Wednesday, January 21, 2015

MC-SQLR Amplification: MS SQL Server Resolution Service enables reflected DDoS with 440x amplification

Summary

The MS SQL Server Resolution Service allows a client to interrogate a server hosting a SQL Server installation and to receive back detailed information about the SQL Server instances available on the server.  The client sends a one-byte request to the server, and the server responds with a variable-length message containing instance names, versions, and other connection details. 

This service can be exploited to conduct reflected DDoS attacks.  Because the client request is very small and the server response is potentially large, an attacker can gain significant amplification.  A large number of MS SQL Servers are internet-facing, providing ample reflection surfaces for attackers.

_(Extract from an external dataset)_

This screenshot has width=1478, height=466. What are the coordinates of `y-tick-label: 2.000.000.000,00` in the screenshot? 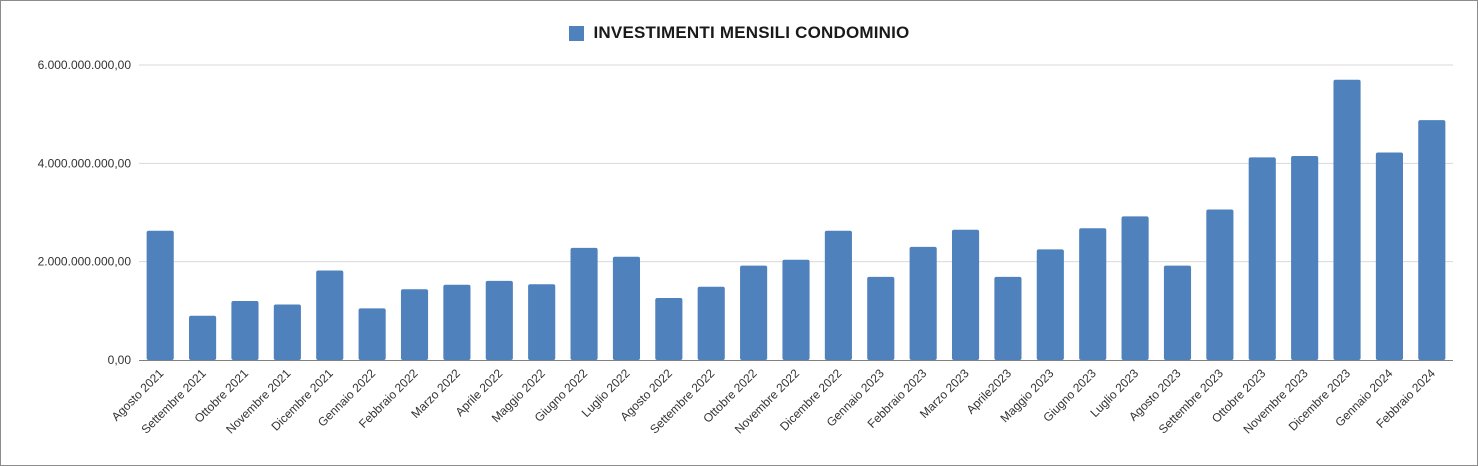 It's located at (85, 262).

This technique was observed in the wild in December 2014, when it was employed as part of a DDoS attack against the website of the City of Columbia, Missouri.  In this incident, the technique resulted in an average incoming response of approximately 440 bytes.  Assuming a one-byte request size per response, the attack yielded an amplification factor of 440x.

Details

Beginning at about 11:00 PM on Christmas Eve 2014, the website of the City of Columbia, Missouri was hit by a DDoS attack.  Over the course of the next 24 hours, the attacker, going by the handle Bitcoin Baron, used a number of the attack techniques we've all grown accustomed to seeing: NTP amplification, SSDP amplification, and a good old fashioned SYN Flood.  One of the attack techniques hurled at the city, though, was a little out of the ordinary.